Bible Commentaries
Sermon Bible Commentary
Deuteronomy 5
Deuteronomy 5:16
We find throughout the law that this commandment was put forth as the great foundation on which others were built. On him "that setteth light by his father or his mother" was one of the curses pronounced on Mount Ebal; and it was commanded, "He that curseth his father or his mother shall surely be put to death."
I. The keeping of this commandment implies and produces a certain temper of mind which we call meekness. So far as anything like peace can be obtained in this world, it can only be obtained by keeping this commandment, by obedience, obedience to God; and this cannot be shown but by obedience to those whom He has set over us.
II. The temper of obedience being, therefore, the very foundation of all true piety, God has so appointed it that men should be all their lives in conditions of life to exercise and practise this habit of mind, first of all as children under parents, then as servants under masters, as subjects under kings, as all under spiritual pastors, and spiritual pastors under their superiors.
III. It is in this temper of meekness, above all, that Christ has set Himself before us as our Pattern. Christ was willingly subject to a poor carpenter in an obscure village, so much so as even to have worked with him, it is supposed, at his trade. He, alone without sin, was subject to sinful parents.
IV. The more difficult it is for children to pay this honour and obedience to parents who may be unworthy, the more sure they may be that it is the narrow way to life and the strait and difficult gate by which they must enter. True love will cover and turn away its eyes from sins and infirmities. For this reason there is a blessing even unto this day on the children of Shem and Japheth, and a curse on the descendants of Ham.

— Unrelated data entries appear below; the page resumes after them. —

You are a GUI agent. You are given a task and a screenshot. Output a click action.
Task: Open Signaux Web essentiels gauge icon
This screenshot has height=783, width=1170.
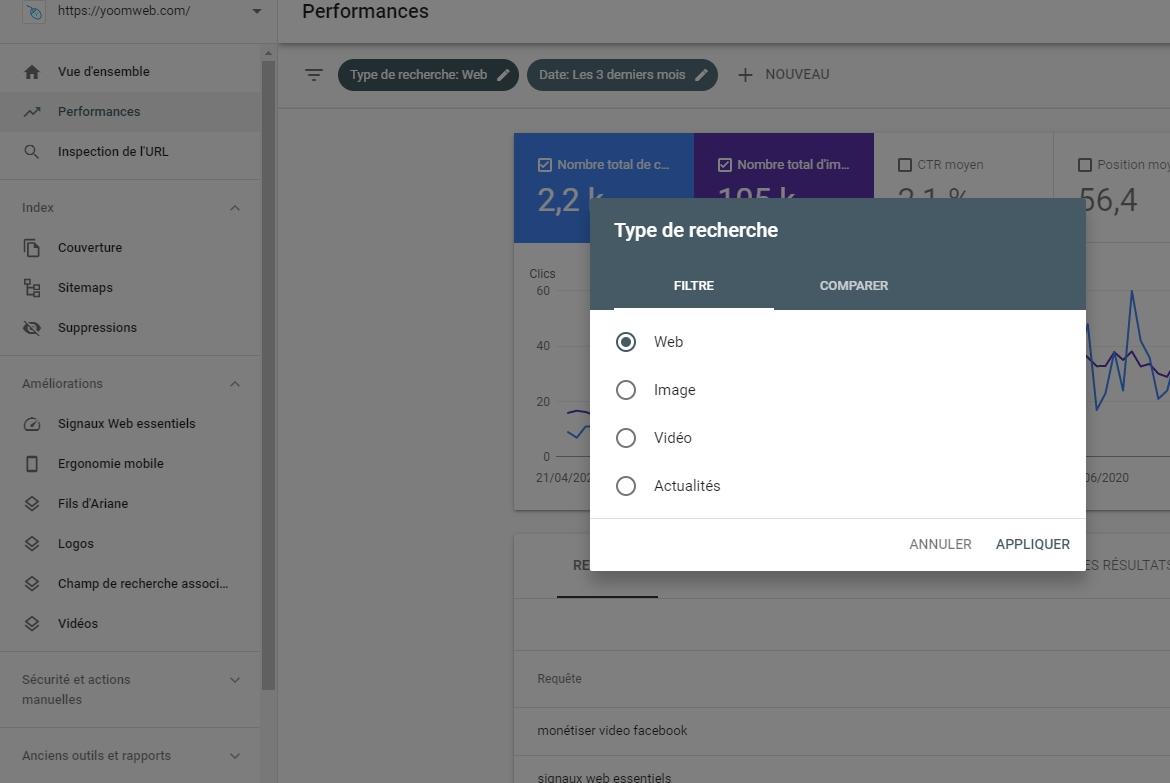tap(32, 424)
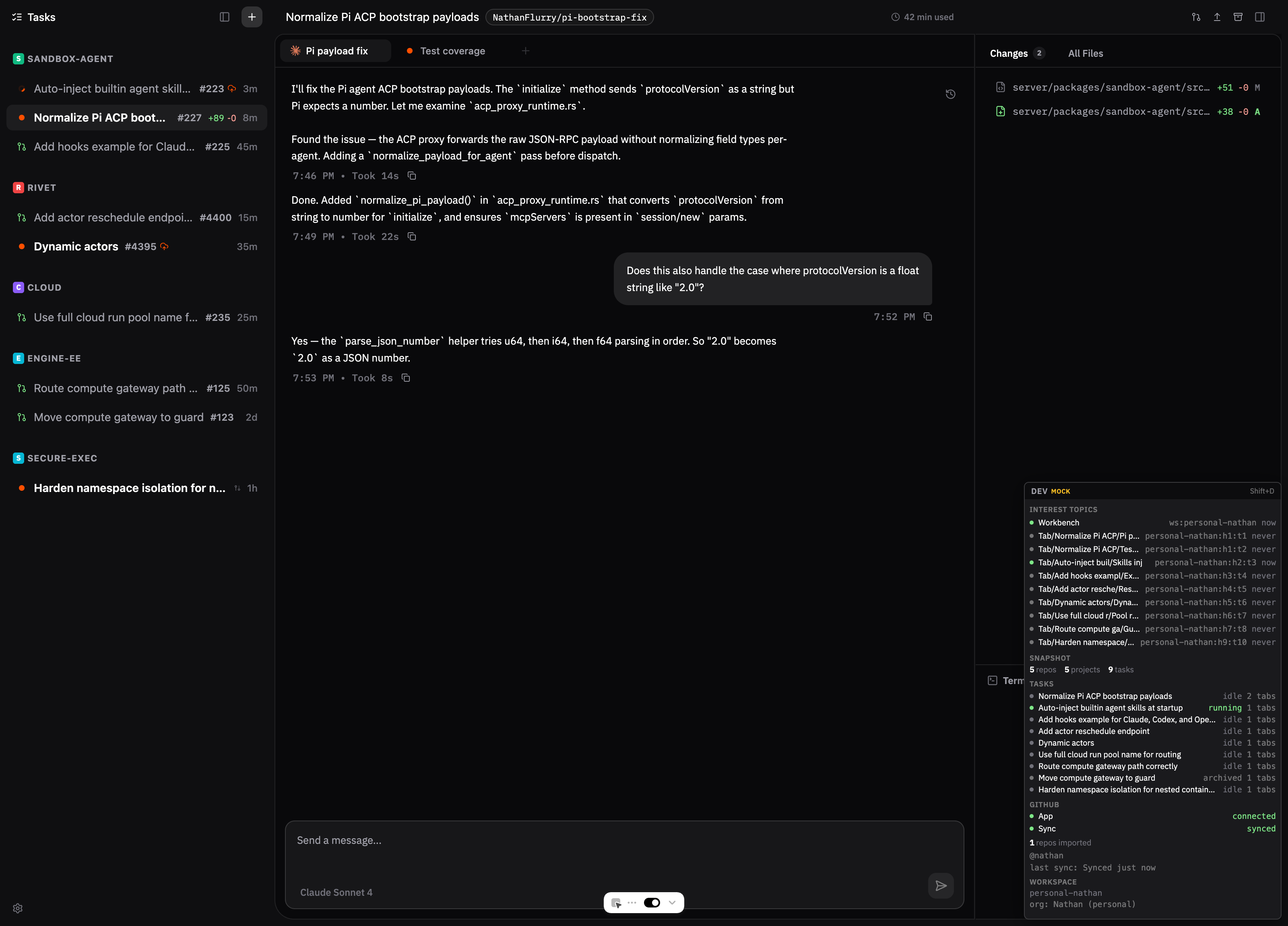Viewport: 1288px width, 926px height.
Task: Expand the floating toolbar chevron
Action: point(673,903)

Plain Sermons by Contributors to "Tracts for the Times," vol. ix., p. 277.
References: Deuteronomy 5:16.—J. Oswald Dykes, The Law of the Ten Words, p. 105. Deuteronomy 5:17-21.—Ibid., pp. 123, 139, 155, 171, 189. Deuteronomy 5:22.—Old Testament Outlines, p. 49; J. Oswald Dykes, The Law of the Ten Words, p. 1. Deuteronomy 5:24.—Spurgeon, Morning by Morning, p. 201. Deuteronomy 5:24-26.—Clergyman's Magazine, vol. x., p. 203. Deuteronomy 5:29.—R. D. B. Rawnsley, A Course of Sermons for the Christian Year, p. 209. Deuteronomy 5:31.—J. Keble, Sermons for the Christian Year: Easter to Ascension Day, p. 182.
Deuteronomy 5:33
I. One of these clauses is commonly said to enjoin a duty, the other to promise the blessings which those might confidently look for who performed it. This is not a satisfactory definition. Moses teaches his countrymen that God has conferred upon them the highest prize which man can conceive, freely and without any merit on their part. Was the knowledge of the living and unseen God nothing in itself, but only valuable in virtue of some results that were to come of it? Moses tells his countrymen that it was everything. To hold it fast was to be a nation; to lose it was to sink back into that condition out of which they had been raised.
II. Is there no duty then assigned in the text? Certainly when it is said, "Ye shall walk in all the ways which the Lord your God hath commanded you," it must be meant that there is something required on the part of the creature as well as something bestowed by the Creator. We cannot understand what is required unless we understand what is bestowed. If we believe that a way has been made for us, and that we have been put in that way, we can apprehend the force of the precept to walk in it, we can feel what is meant by transgression and revolt.
III. It is here signified in very simple, clear language that a people in a right, orderly, godly state shall be a well-doing people, a people with all the signs and tokens of strength, growth, triumph, a people marked for permanence and indefinite expansion.
IV. It cannot be true that the blessings of adversity were unknown to the Jews, were reserved for a later period. The more strong their feeling was that God had chosen their nation and made a covenant with it, the greater was their struggle with their individual selfishness, their desire of great things for themselves, the more need had they of God's fires to purify them. No men could be more taught than the Jewish seers were that punishments are necessary for individuals and nations, and that "whom the Lord loveth He chasteneth."
V. It is a perilous and an almost fatal notion that Christian men have less to do with the present than the Jews had, that their minds and their religion are to be projected into a region after death, because there only the Divine Presence is dwelling.
The alternative is between a faith which shall belong to men as men, which shall concern all their ordinary pursuits, toils, relations—the alternative is between such a faith and absolute atheism.
F. D. Maurice, Patriarchs and Lawgivers of the Old Testament, p. 241.
References: Deuteronomy 6:1-12.—Parker, vol. iv., p. 136. Deuteronomy 6:1-25.—Clergyman's Magazine, vol. iv., p. 217.